We also correlated the mRNA expression and cytokine levels at baseline with the disease severity. Correlation studies show that there is a positive correlation of IL-12, IFN-γ, IL-17 and IL-23 mRNA expression levels, whilst there is a significant negative correlation of IL-4 and TGF-β mRNA expression levels with disease severity assessed by PASI score. Our results are in agreement with the previous study, which also showed that pro-inflammatory cytokines positively correlated with disease severity [5].

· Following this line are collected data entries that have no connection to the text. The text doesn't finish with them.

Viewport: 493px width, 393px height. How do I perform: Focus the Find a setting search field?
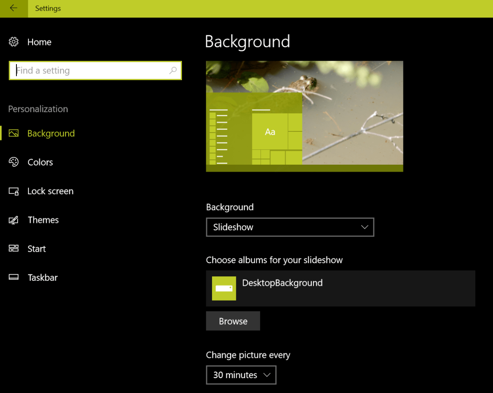tap(90, 71)
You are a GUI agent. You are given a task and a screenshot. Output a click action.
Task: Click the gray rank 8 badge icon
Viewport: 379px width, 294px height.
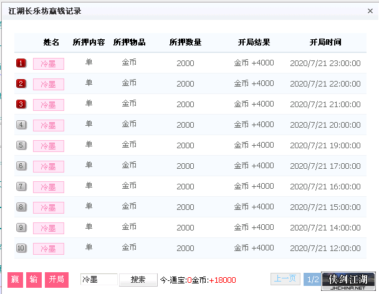pos(21,207)
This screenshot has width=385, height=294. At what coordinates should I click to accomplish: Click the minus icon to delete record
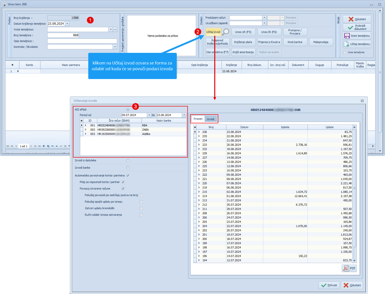[52, 146]
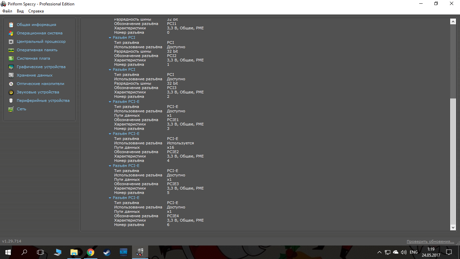Collapse the Разъём PCI section with PCI2
460x259 pixels.
coord(110,38)
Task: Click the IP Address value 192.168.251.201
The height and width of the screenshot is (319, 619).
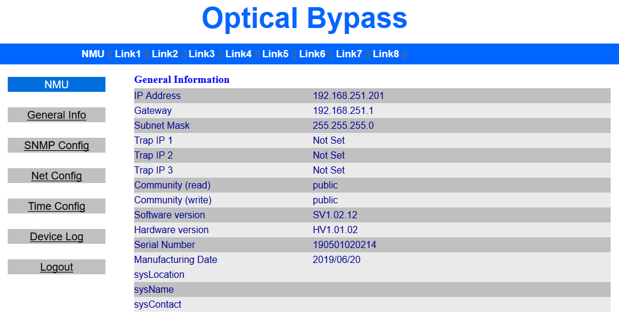Action: pyautogui.click(x=349, y=95)
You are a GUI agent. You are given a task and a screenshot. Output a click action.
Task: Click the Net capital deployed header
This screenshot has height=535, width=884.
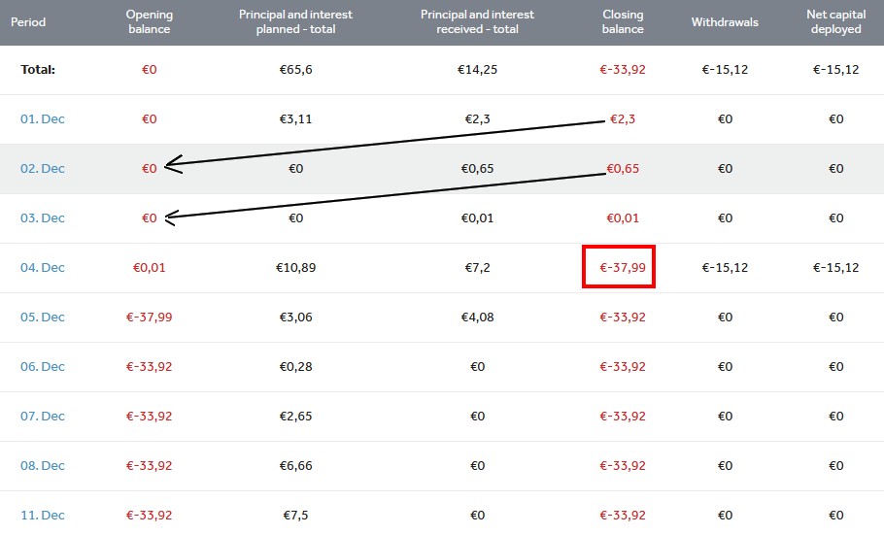coord(835,22)
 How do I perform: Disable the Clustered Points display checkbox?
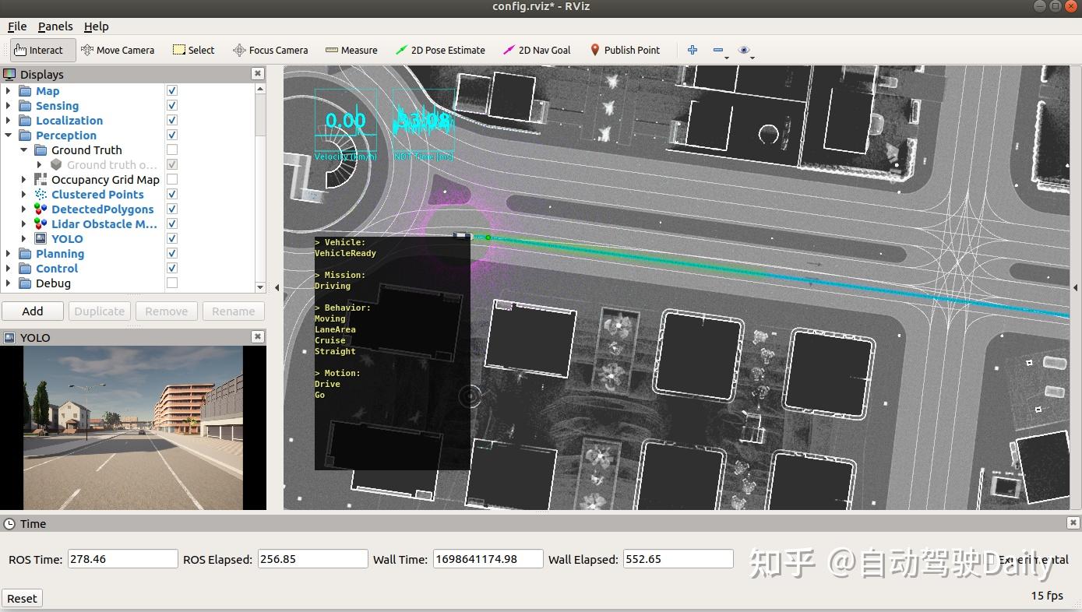tap(172, 195)
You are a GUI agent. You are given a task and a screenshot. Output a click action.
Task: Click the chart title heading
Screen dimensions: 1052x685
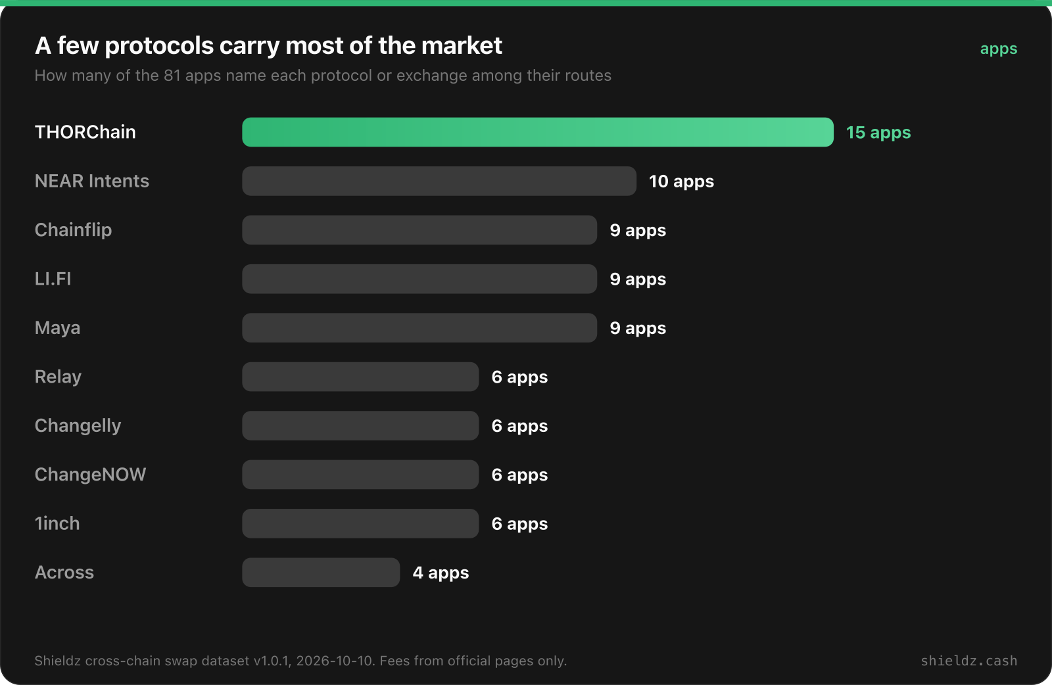pyautogui.click(x=268, y=45)
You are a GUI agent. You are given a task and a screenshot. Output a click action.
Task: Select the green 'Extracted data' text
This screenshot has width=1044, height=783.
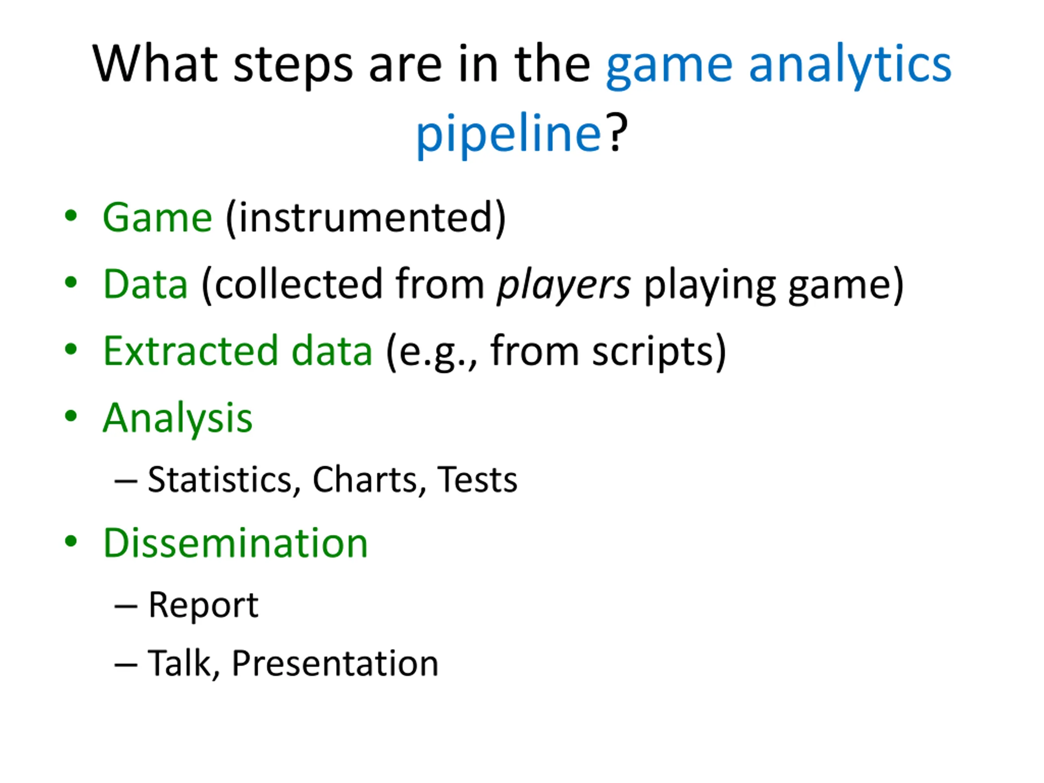(238, 351)
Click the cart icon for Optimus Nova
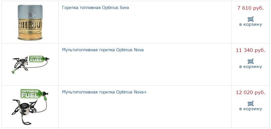The width and height of the screenshot is (271, 129). click(251, 62)
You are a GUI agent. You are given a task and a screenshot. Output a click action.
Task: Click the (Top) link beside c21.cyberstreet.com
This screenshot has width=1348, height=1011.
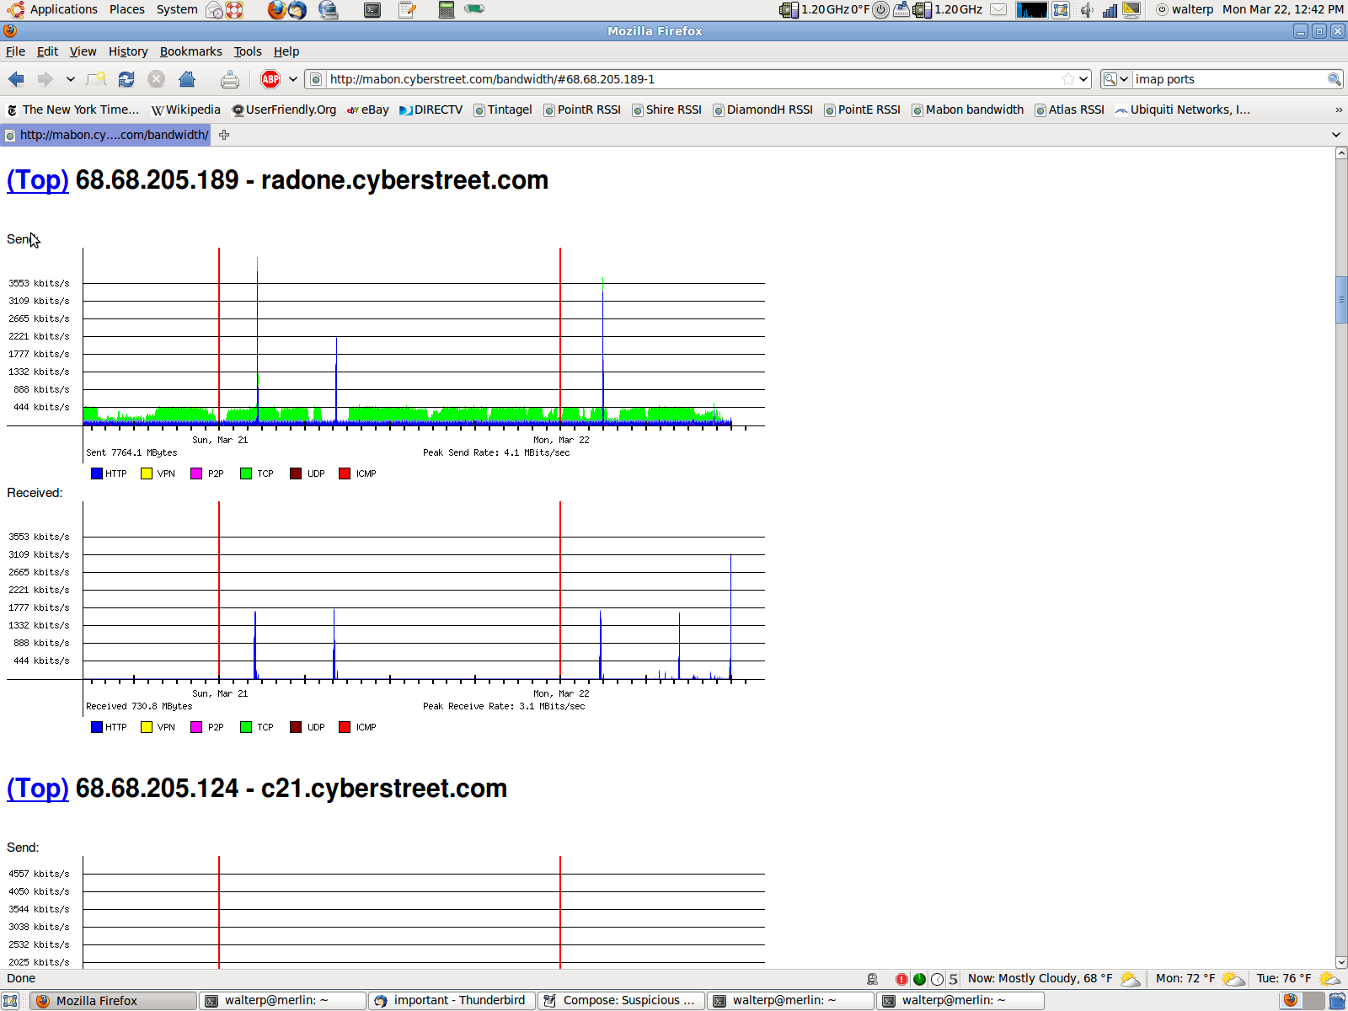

Our study is not without limitations. We have not evaluated the pattern of other Th22/Th9 cytokines, which could also contribute to disease pathogenesis. Genome-wide association studies of various cytokine genes in psoriasis in ethnic populations worldwide would facilitate a comprehensive understanding of its genetic basis.
Conclusions
There is an immunologic imbalance of T cells in psoriasis, associated with upregulation in Th1/Th17 pro-inflammatory cytokines and downregulation of Th2/Treg cytokines both in circulation, as well as at the level of gene expression of their respective cytokines, especially with increasing disease severity. This immune dysregulation, which plays a key role in the disease progression, could probably be reversed by treatment with systemic methotrexate in patients with psoriasis.